The Wallabies will be more tactically astute than their inept neighbours but the Springboks will still edge this one at Newlands.
The Wallabies have not won in Cape Town since 1992, and while they will take heart from their 27-15 win over South Africa in Durban in 2008, this is a far less naive Springbok side who seem to have found, stuck with, and mastered an approach that suits their strengths.
Don’t expect the hosts to veer from the kick-chase approach that proved so successful against the All Blacks over two Tests, although the difference will be that the Wallabies boast superior tactical kickers to the Blacks, and the patience to play a game of ping-pong in the hope that they’ll wear down the Springboks’ resolve and force them to gamble by attacking from within their territory.
The Springboks have to remain patient and not be drawn into attacks from deep which characterised their play in Durban last year. If they do, the Aussies will prosper.
Key to their game plan is the halfback pair of Fourie du Preez and Morne Steyn, who kicked excellently at King’s Park, as well as fullback Frans Steyn, whose massive return punts will ensure the Aussies are reluctant to kick directly to him, particularly in his 22.
The kick is only as good as the chase, and in this regard the likes of wingers Bryan Habana and JP Pietersen, as well as outside centre Jaque Fourie will look to build on last week’s solid performance.
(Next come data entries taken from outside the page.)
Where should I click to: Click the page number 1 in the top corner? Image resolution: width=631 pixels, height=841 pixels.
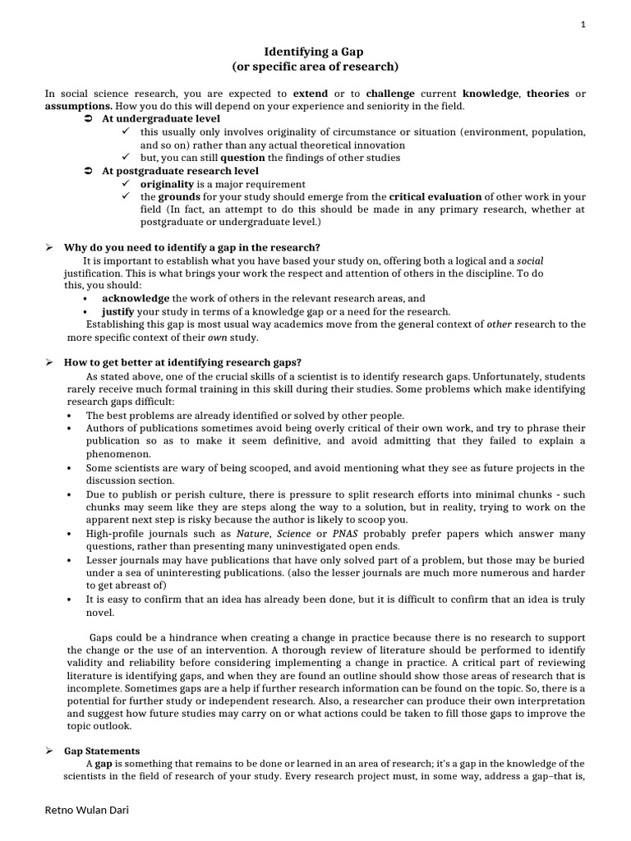point(583,25)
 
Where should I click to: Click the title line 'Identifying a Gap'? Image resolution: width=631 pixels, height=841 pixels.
point(316,51)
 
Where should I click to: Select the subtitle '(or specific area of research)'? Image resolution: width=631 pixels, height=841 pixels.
point(316,67)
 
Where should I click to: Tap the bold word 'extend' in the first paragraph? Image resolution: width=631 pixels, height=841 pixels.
point(310,94)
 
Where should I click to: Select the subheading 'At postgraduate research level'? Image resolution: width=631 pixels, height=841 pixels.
point(180,171)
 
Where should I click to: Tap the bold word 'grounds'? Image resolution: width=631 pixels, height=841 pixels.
point(178,197)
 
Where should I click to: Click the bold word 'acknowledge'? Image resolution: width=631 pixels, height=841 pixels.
point(136,299)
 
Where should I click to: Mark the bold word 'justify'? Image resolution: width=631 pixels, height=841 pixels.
point(117,311)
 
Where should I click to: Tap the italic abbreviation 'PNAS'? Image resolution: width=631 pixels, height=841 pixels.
point(340,534)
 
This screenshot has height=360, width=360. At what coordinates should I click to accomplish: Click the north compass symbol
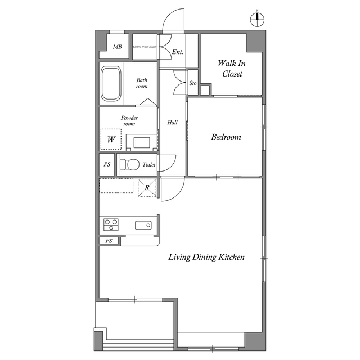click(x=257, y=19)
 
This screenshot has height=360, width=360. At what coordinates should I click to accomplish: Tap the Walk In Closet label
click(x=232, y=69)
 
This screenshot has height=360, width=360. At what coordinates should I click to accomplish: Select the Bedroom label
click(x=226, y=137)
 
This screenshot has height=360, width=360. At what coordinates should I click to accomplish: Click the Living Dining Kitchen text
click(x=207, y=258)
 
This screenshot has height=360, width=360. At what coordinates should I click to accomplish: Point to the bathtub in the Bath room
click(x=111, y=84)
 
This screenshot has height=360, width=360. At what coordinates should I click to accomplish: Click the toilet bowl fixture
click(x=130, y=165)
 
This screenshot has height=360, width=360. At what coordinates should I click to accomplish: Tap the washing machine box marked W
click(x=111, y=139)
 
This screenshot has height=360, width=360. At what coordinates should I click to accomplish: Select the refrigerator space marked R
click(x=147, y=188)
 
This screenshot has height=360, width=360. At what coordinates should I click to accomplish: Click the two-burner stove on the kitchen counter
click(x=111, y=225)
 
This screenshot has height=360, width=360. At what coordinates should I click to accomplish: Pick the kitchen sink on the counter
click(x=143, y=226)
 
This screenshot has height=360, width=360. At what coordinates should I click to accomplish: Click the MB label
click(x=117, y=47)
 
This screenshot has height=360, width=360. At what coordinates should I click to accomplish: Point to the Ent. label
click(x=178, y=51)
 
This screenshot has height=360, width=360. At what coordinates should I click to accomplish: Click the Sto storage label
click(x=192, y=83)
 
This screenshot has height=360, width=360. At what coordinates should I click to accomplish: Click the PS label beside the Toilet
click(x=107, y=165)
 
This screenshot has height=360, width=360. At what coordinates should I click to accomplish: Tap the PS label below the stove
click(x=109, y=241)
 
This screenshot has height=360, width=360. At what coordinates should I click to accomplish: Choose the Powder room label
click(x=129, y=121)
The Australia back three of Adam Ashley-Cooper, Lachie Turner and Drew Mitchell are unlikely to display the same cavalier spirit their All Black counterparts did, and are all competent punters, making the chase essential if the Boks are to gain the territorial advantage they hope for.
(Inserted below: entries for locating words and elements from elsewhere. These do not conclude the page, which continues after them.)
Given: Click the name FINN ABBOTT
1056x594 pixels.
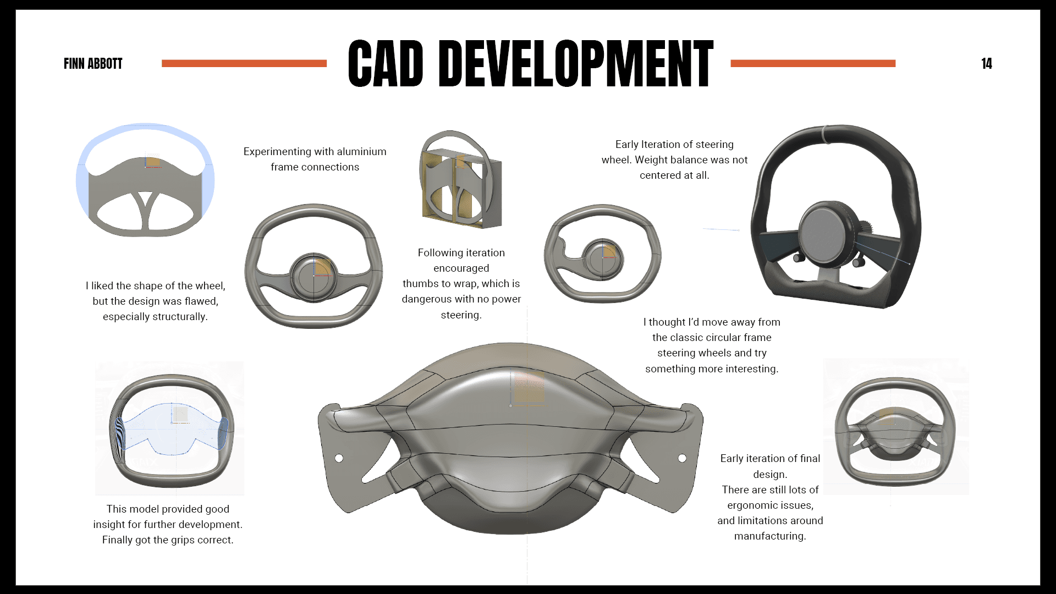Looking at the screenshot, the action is (x=93, y=64).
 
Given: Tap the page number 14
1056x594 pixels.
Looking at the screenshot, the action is (x=986, y=64).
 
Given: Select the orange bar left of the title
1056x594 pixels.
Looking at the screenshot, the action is (x=244, y=64).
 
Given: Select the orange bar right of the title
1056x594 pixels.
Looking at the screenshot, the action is (x=812, y=64).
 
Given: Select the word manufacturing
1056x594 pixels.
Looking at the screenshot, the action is (x=769, y=536).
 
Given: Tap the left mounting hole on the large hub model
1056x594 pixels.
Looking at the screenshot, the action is (x=339, y=458).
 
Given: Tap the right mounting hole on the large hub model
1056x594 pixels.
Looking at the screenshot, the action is (x=682, y=458).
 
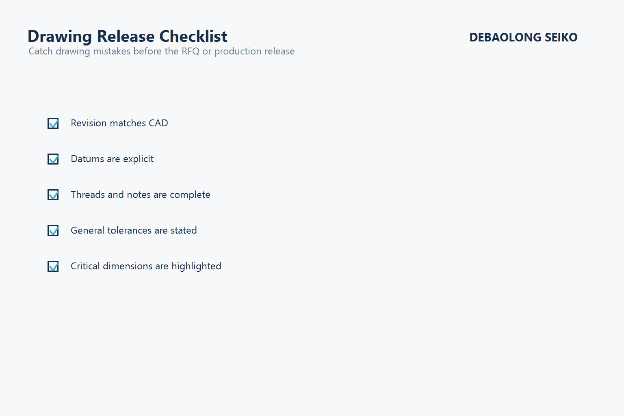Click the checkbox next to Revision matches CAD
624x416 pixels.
[x=53, y=124]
The Aussies have intimated that they will mimic the Springboks’ kick-chase approach, with Matt Giteau and Berrick Barnes leading the charge. The success of either side will, however, depend largely on how their set phases fare.
The Wallabies will look to circumvent what they lack in pure strength at scrum time, with intelligence. They have progressed tremendously in this facet of play under coach Robbie Deans and will pose a greater threat than the Blacks did. Similarly at lineout time, veteran lock Nathan Sharp and the fast improving James Horwill will prove more difficult to rattle than Isaac Ross and Brad Thorn were. Lineout colossus Victor Matfield won’t be denied for the entire contest, and there’s always a sense of inevitability that he will trouble his opponents at some stage.
With relative parity at the set phases, and a chess match in general play, a try from turnover ball could be decisive to the outcome. George Smith will lead Australia’s ground-level assault and substitute David Pocock will ensure that they pose a sustained threat at ruck time.
Springbok openside flank Heinrich Brussow is yet to be outclassed, but part of his success must be attributed to his team-mates’ brutality and accuracy at the tackle point. If they continue in that vein, expect Brussow to continue his dominance over the best fetchers in the business.
Ruck time infringements cost the All Blacks dearly, and if the Springboks can pressure them there, the white hot Morne Steyn is sure to punish them. That said, the Aussies have a sharp-shooter of their own in Giteau, and must ensure their discipline is impeccable, particularly with the often pedantic Alain Roland refereeing the Test.
I’m calling a Springbok win to extend their record to nine wins in their last 10 Tests. But it will be close.
Springboks by seven
Some interesting stats
- Australia and South Africa have met on nine previous occasions at Cape Town, with the Springboks having won six matches to three, including the last four in succession.
- Australia’s first appearance at Newlands was in 1933. That 3-17 loss is still the Wallabies’ heaviest defeat at Cape Town.
- Australia achieved its wins in 1953 (18-14), 1963 (9-5) and 1992 (26-3).
- Five of the nine matches played between the two teams in the city have been determined by margins of four points or less. This includes the three Tri Nations games that have been played – in 1999, 2003 and 2007.
- In South Africa, the two countries have played 35 matches, with South Africa winning 27 games to Australia’s eight.
- Overall, the two countries have met on 67 occasions, with South Africa winning 40, Australia 26, as well as one draw.
- Prior to South Africa’s readmission to international sport in 1992, Australia had won just seven of the 31 matches played.
- The scoreboard stands 19 wins to 16 in Australia’s favour, along with a draw, in the time since then.
- South Africa has won 30 of the 48 Tests it has played at Cape Town, losing 14 and drawing two others.